- **TASK INSTRUCTIONS**
Set down, exactly and with no pictures, the line that contains "Click red notice" and all lines after it in the listing.

[RECORDS SUPPLIED — start]

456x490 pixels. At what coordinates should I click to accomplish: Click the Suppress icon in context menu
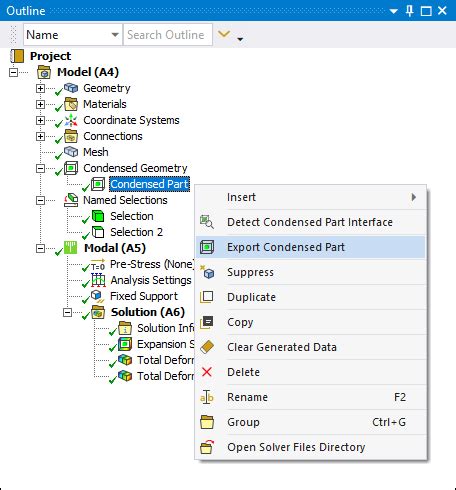click(207, 272)
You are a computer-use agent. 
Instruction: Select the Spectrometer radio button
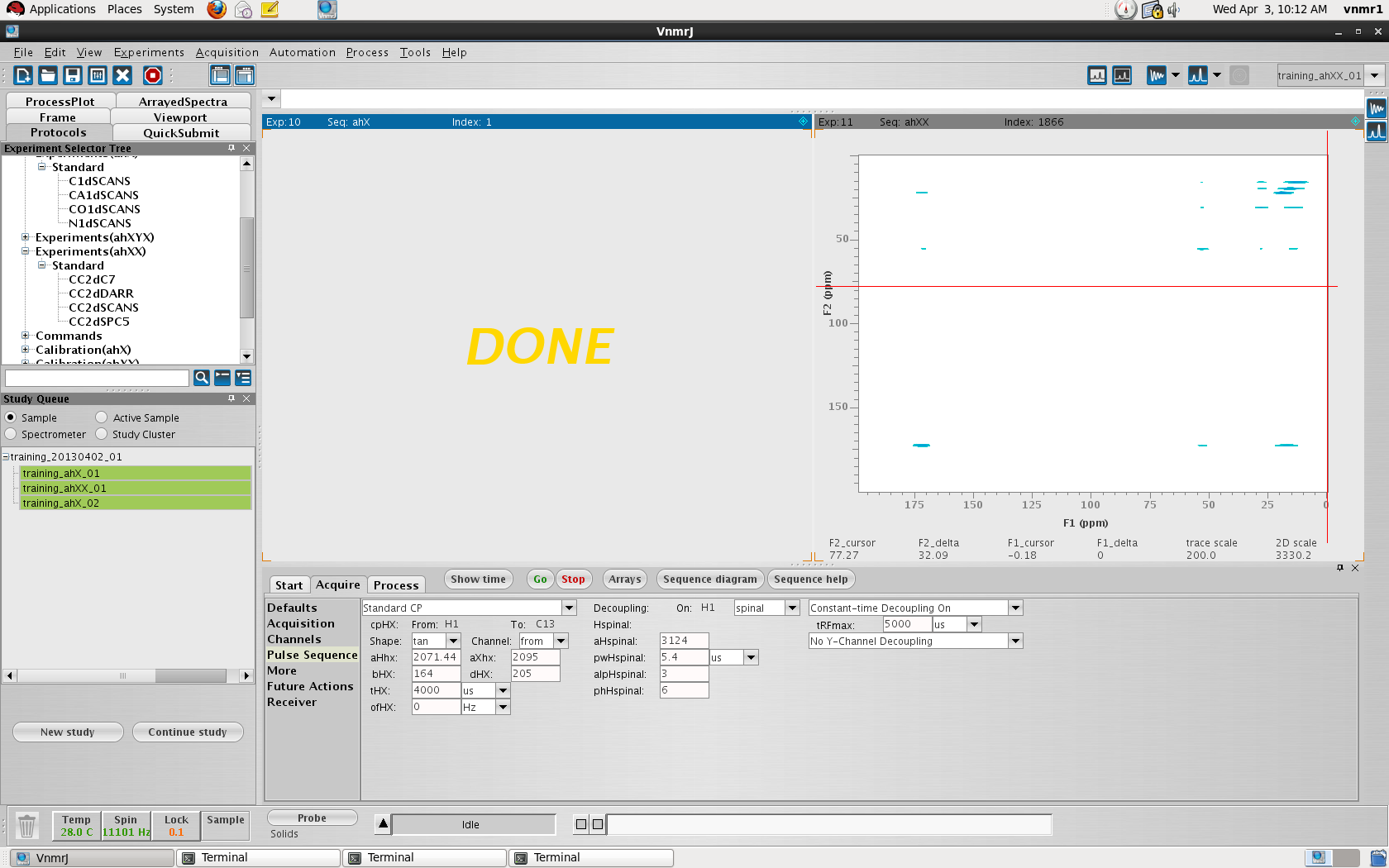coord(11,434)
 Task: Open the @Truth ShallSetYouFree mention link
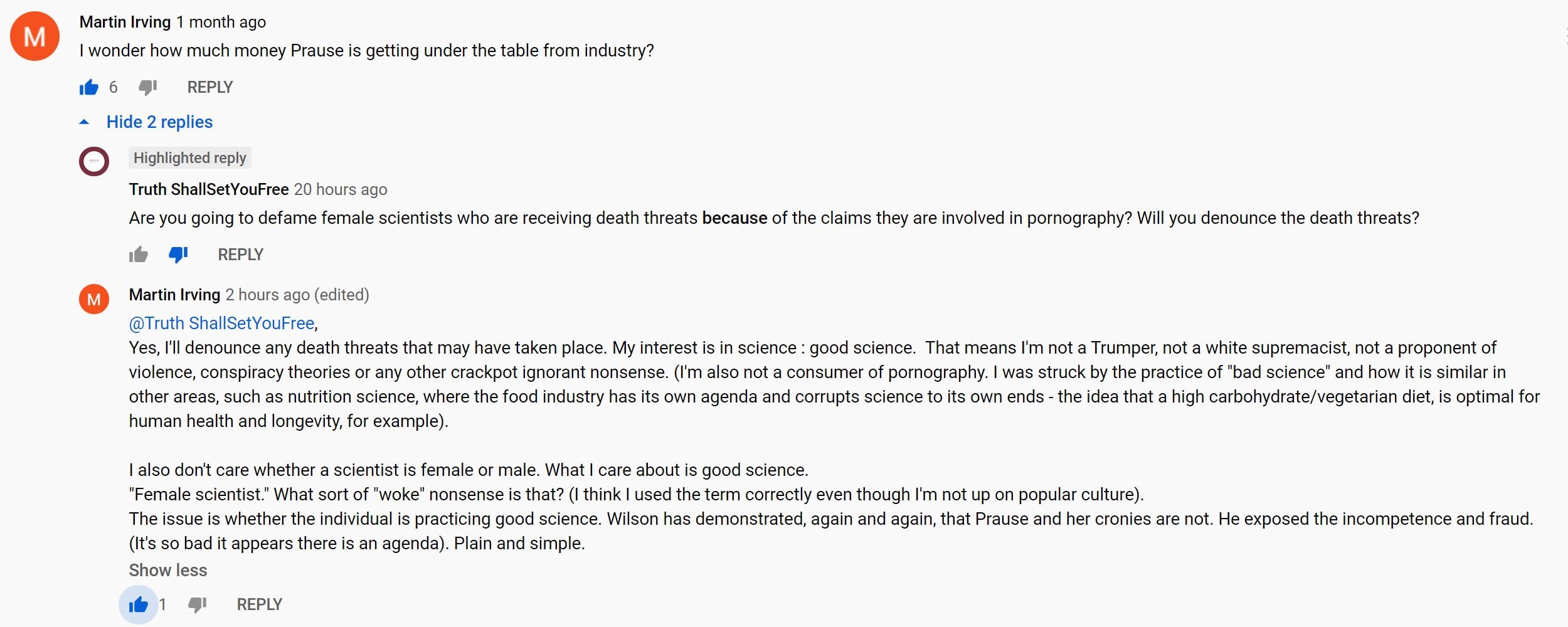point(221,323)
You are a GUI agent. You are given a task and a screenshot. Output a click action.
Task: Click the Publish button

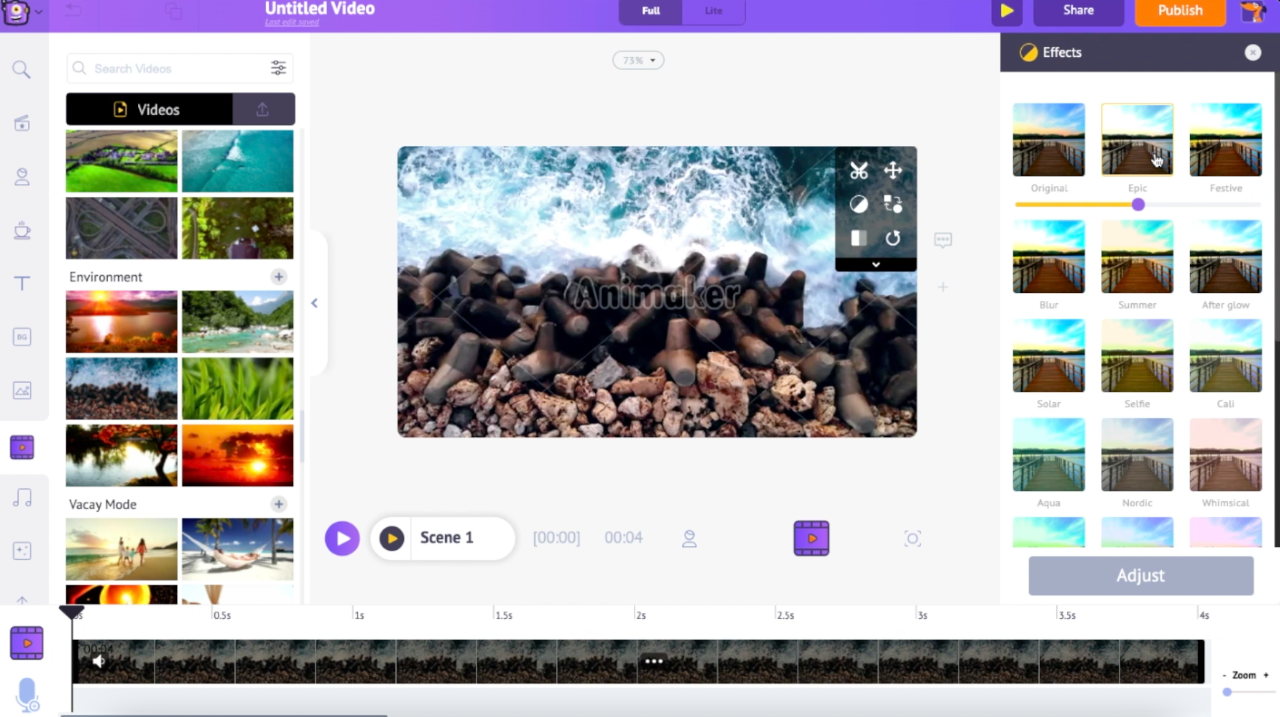coord(1180,10)
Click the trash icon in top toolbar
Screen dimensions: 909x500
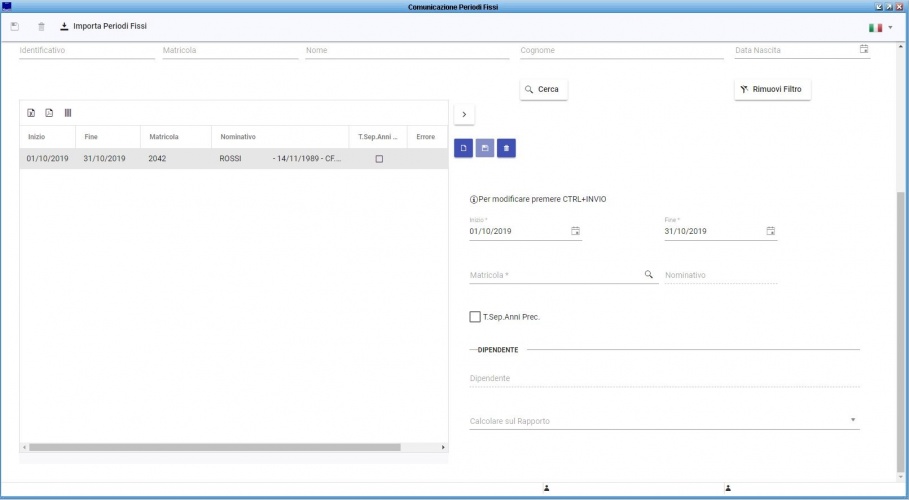pos(41,26)
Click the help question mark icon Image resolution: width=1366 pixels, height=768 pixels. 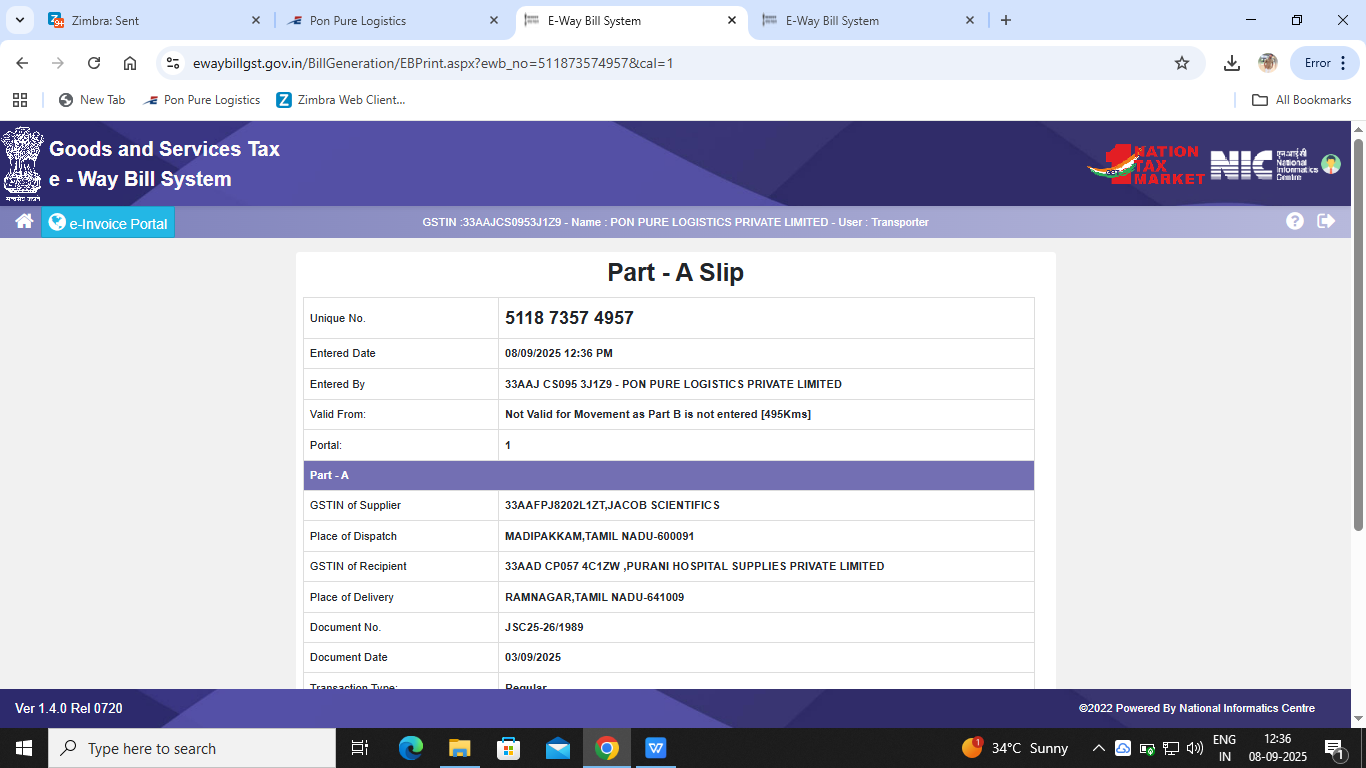(1295, 221)
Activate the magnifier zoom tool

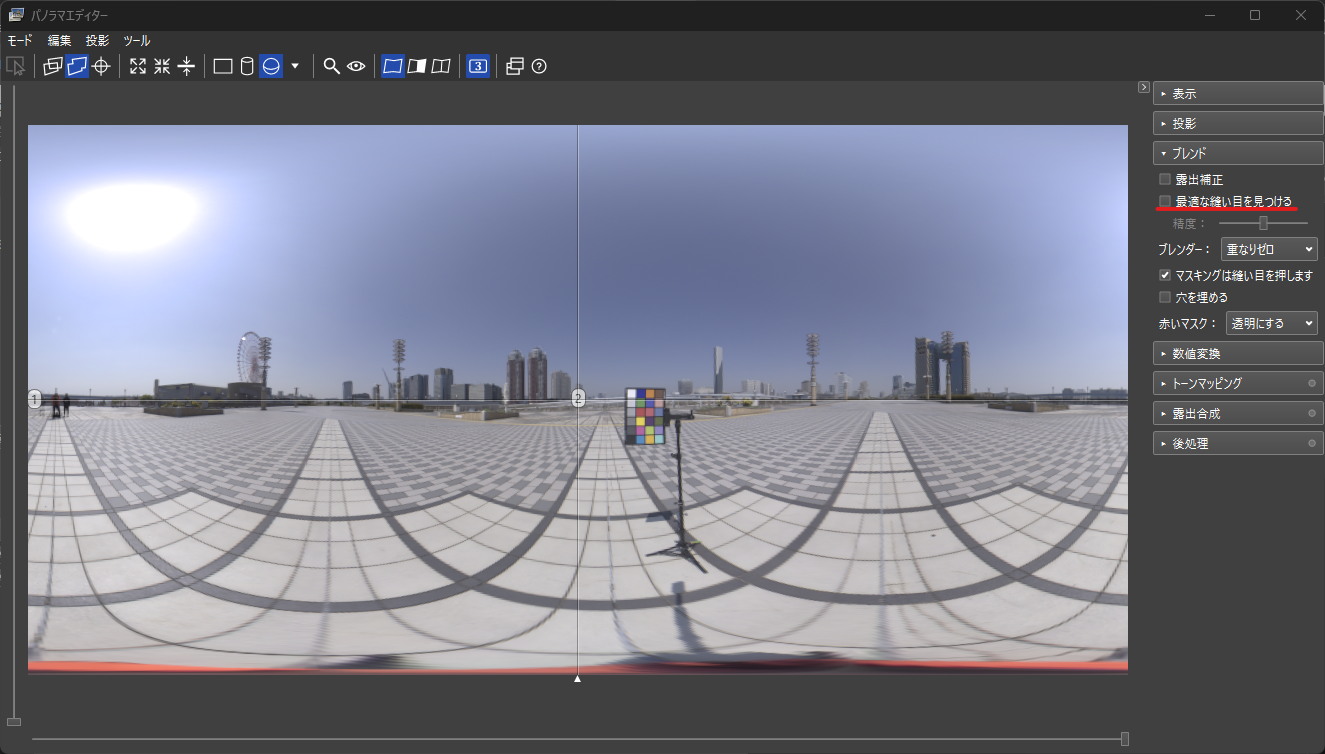331,66
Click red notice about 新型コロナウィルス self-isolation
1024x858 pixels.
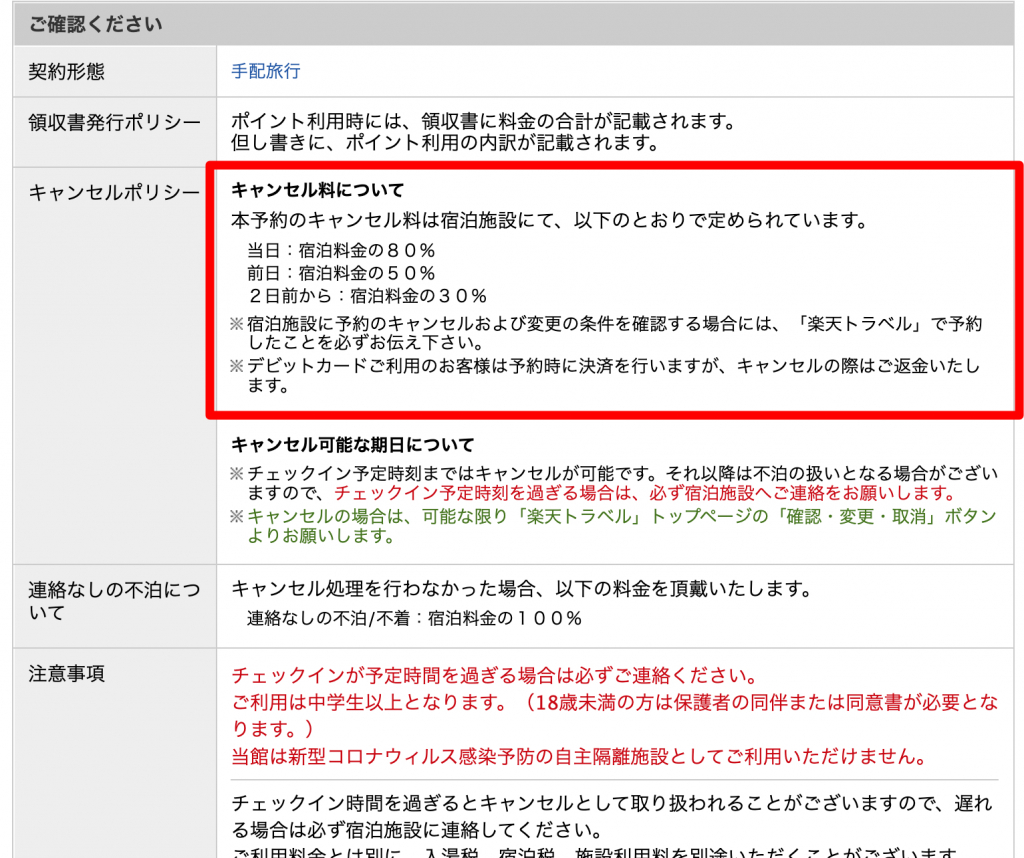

[RECORDS SUPPLIED — finish]

- **ANSWER SECTION**
Click red notice about 新型コロナウィルス self-isolation
1024x858 pixels.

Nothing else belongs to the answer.